Hey now! :eek: I didn't say nuttin bout no "living an eternal life with pain in the lake of fire!" That oxymoronic abomination is actually one of my pet peeves. The Bible calls the lake of fire "the second death" and Jesus said that God could destroy both body and soul in hell, so there ain't no "eternal life" in hell. Note also that the verse you cited says the "wages of sin is death" not "hell." (Rom 6:23). If we're gonna talk about this topic, we are going to have to be very careful with the accuracy of our language. The topic of the "pit" is filled with many "pitfalls" if you get my drift.

I'm definitely gonna have to get a thread in the Theology section going on this topic.

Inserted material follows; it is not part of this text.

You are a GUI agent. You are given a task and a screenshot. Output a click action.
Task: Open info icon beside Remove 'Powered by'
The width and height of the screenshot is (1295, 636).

I guess Jesus will have some revealing explaining to do soon.
Amen! I'm looking forward to that! :woohoo:


However, I am sure He`s got everything sorted out perfectly and in order, but it`s very hard for us human beings down here on earth to try and explain this to our fellow citizens in order to save them. I feel very limited and the "hell-part" of the Bible is definately one of the toughest nuts to crack.

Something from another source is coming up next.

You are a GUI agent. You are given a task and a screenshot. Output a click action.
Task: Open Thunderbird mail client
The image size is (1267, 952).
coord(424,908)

Could it be that we, through numerous (mis)-translations and (mis)-transliterations have grown a wrong understanding of the words "hell", "eternal", "lake of fire" and perhaps even "heaven" ?
Getting warm .... warmer .... hot ... hotter .... (in a good sort of way, not hot like in hell flames!)

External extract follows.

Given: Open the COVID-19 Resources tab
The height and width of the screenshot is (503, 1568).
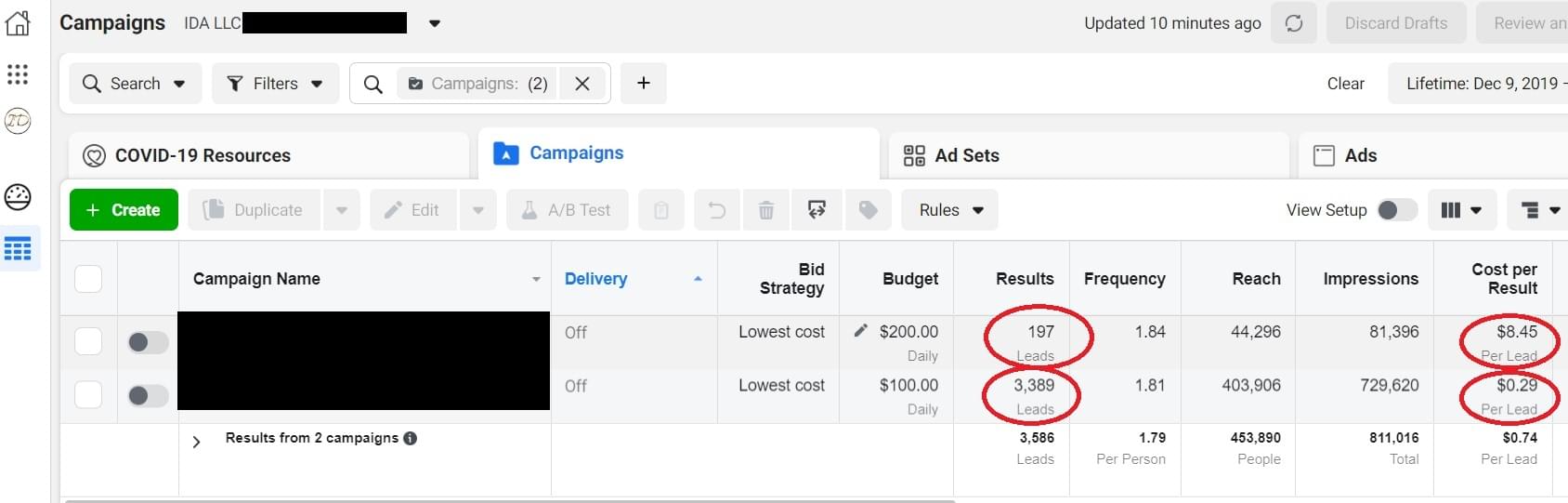Looking at the screenshot, I should coord(202,155).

But then again - if there is no hell, what should Jesus save us from? Jesus is a liar if there is no hell.
How about the idea that Jesus saved us from Eternal Death? I can think of a few verses that might apply ... ever hear of this one?

Romans 6:23 For the wages of sin is death; but the gift of God is eternal life through Jesus Christ our Lord.

Or how about this one?

Romans 8:2 For the law of the Spirit of life in Christ Jesus hath made me free from the law of sin and death.

Or this one:

John 17:3 And this is life eternal, that they might know thee the only true God, and Jesus Christ, whom thou hast sent.

Or this one?

John 5:24 Verily, verily, I say unto you, He that heareth my word, and believeth on him that sent me, hath everlasting life, and shall not come into condemnation; but is passed from death unto life.

Or this one:

1 Corinthians 15:54 So when this corruptible shall have put on incorruption, and this mortal shall have put on immortality, then shall be brought to pass the saying that is written, Death is swallowed up in victory.

Somebody gotta stop me!

http://www.biblewheel.com/forum/images/smilies/brick.gif


Thanks, I need that.



Other than that, I feel very happy and lucky to be alive today, and yes - I feel exactly the way David writes. I fear that I`ll end up as one of the miserables in the crowd which Jesus says "I do not know you" to.

What about you, Richard? How do you manage your "christian consciousness"?
That's a really good question Skybreaker. I manage pretty fine when I'm not contemplating the doctrine of eternal spanking.

I'll work on a serious response and get back to you soon,

Richard

David
06-27-2007, 08:31 PM
Thanks for the helpful thoughts, Skybreaker and Richard! It's nice to see that I'm not too far out on a limb struggling with that one. So thanks for sharing a bit of the burden. :)

btw, Richard, your example of Psalm 137:9 is one of those classics that well prepared skeptics usually have handy in their bag of tricks!